(EXCERPT)

For most entrepreneurs, building and maintaining a local customer base is one of the first steps on the road to success. Once they have achieved this goal, some business owners feel they're ready to take on the next step: expanding internationally.
Becoming a global company is an impressive feat, and not every business that sets out to do it accomplishes the goal. To successfully convert your business from domestic to international, you'll need to consider a new set of factors that might not necessarily affect a local-only company. International business experts shared their insights on what it takes to break down your company's national borders and run a multi-country operation.
Are you ready to go global?
Creating a strong international presence is rarely as simple as telling your customers you ship overseas and then waiting for the sales to roll in. There are numerous things to think about when selling and marketing in another country, and these factors must be considered carefully. Ask yourself the following questions to determine whether your business is really ready to expand.
Have I ensured that a customer base exists in the country or countries I want to enter?
A product that sells well in your home country may not necessarily have the same appeal elsewhere, so it's crucial to invest time and energy into researching potential foreign markets.

(STATED PROBLEM)
Can you reproduce the excerpt on expanding a business internationally word for word, from start to end? The listing after this isn't needed for anything.

(RECORDS SUPPLIED)
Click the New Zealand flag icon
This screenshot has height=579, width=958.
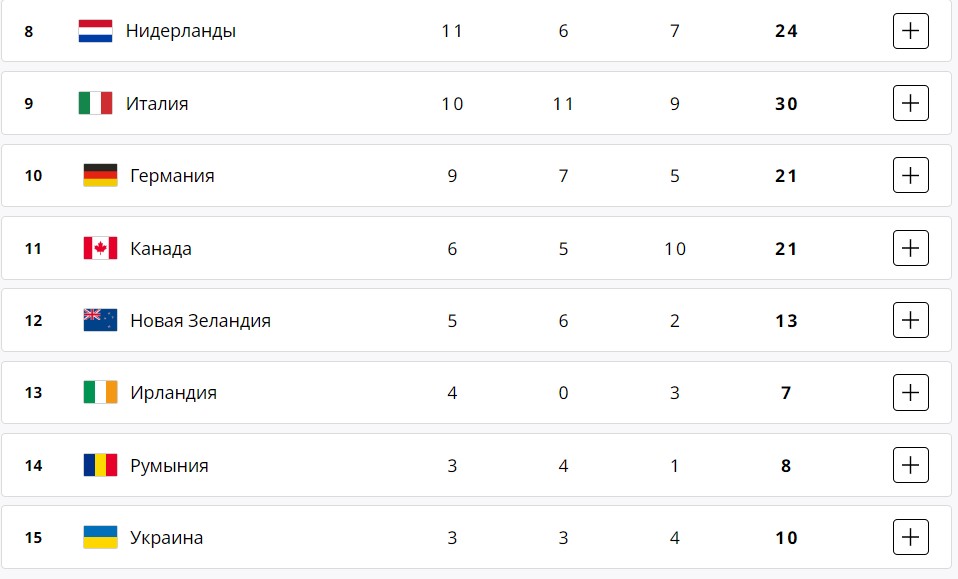[x=100, y=320]
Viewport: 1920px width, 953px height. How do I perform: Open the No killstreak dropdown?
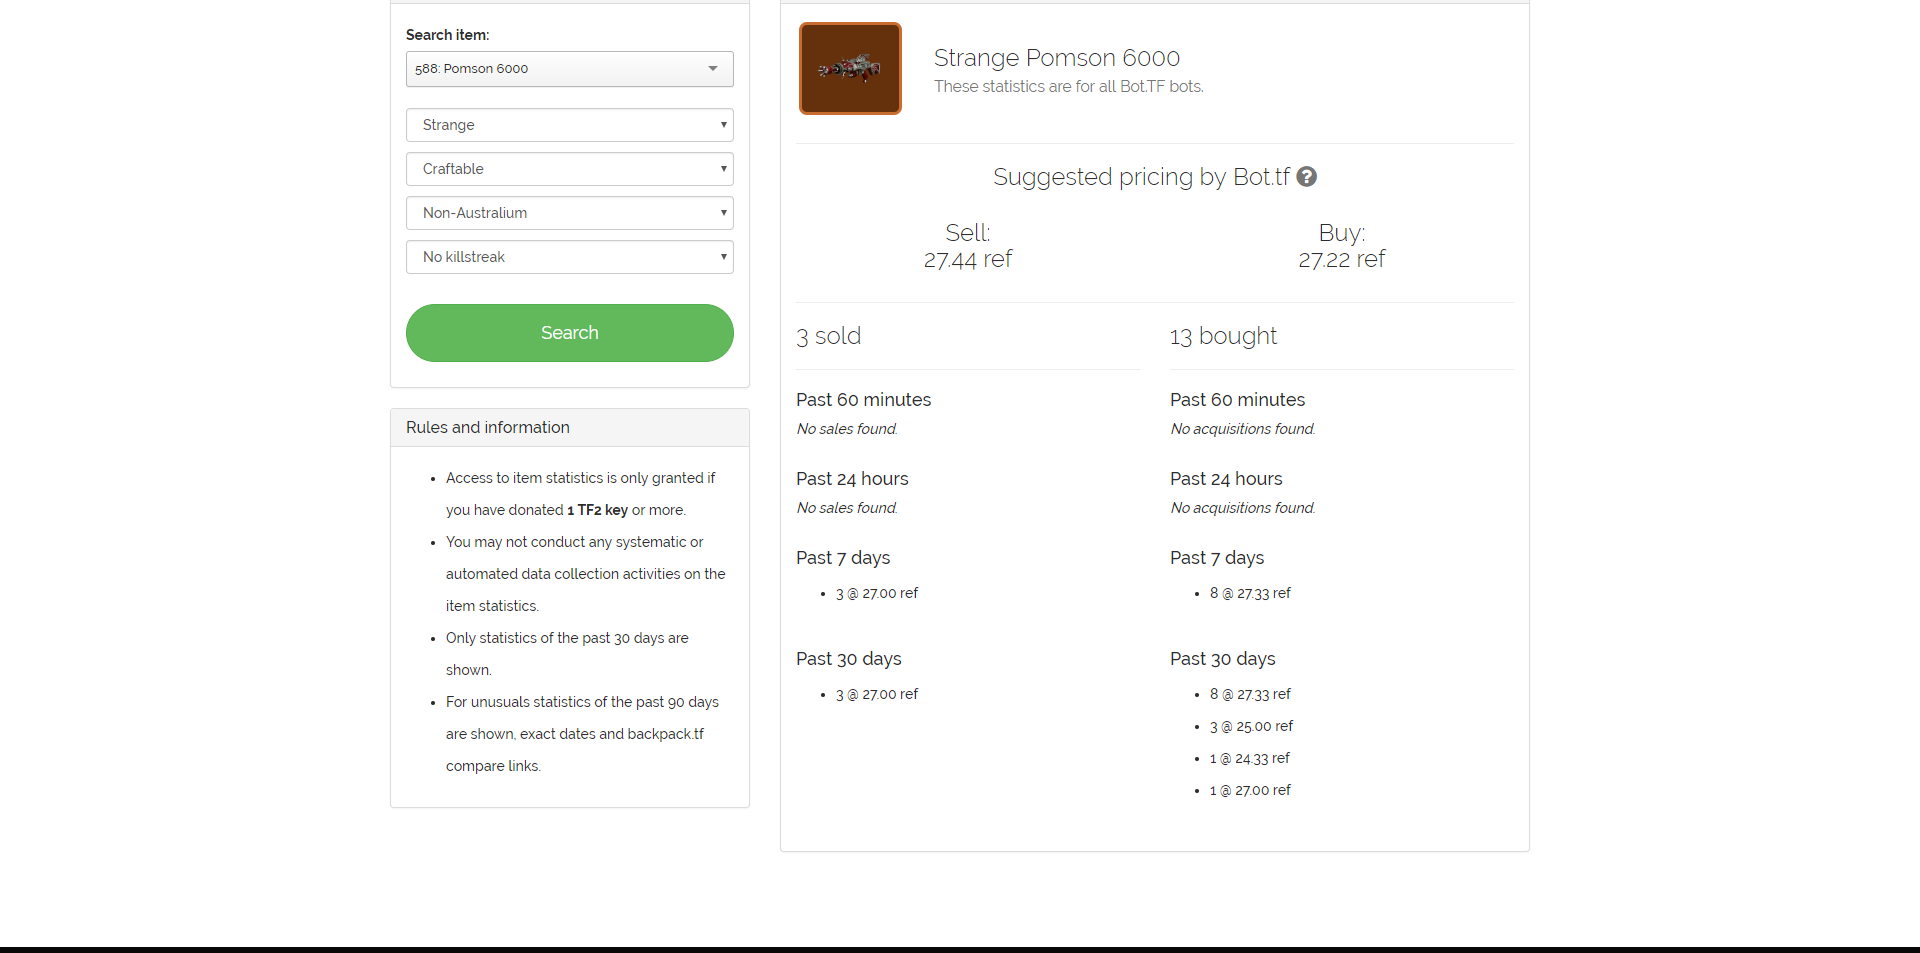pyautogui.click(x=570, y=257)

(FULL ANSWER)
For most entrepreneurs, building and maintaining a local customer base is one of the first steps on the road to success. Once they have achieved this goal, some business owners feel they're ready to take on the next step: expanding internationally.
Becoming a global company is an impressive feat, and not every business that sets out to do it accomplishes the goal. To successfully convert your business from domestic to international, you'll need to consider a new set of factors that might not necessarily affect a local-only company. International business experts shared their insights on what it takes to break down your company's national borders and run a multi-country operation.
Are you ready to go global?
Creating a strong international presence is rarely as simple as telling your customers you ship overseas and then waiting for the sales to roll in. There are numerous things to think about when selling and marketing in another country, and these factors must be considered carefully. Ask yourself the following questions to determine whether your business is really ready to expand.
Have I ensured that a customer base exists in the country or countries I want to enter?
A product that sells well in your home country may not necessarily have the same appeal elsewhere, so it's crucial to invest time and energy into researching potential foreign markets.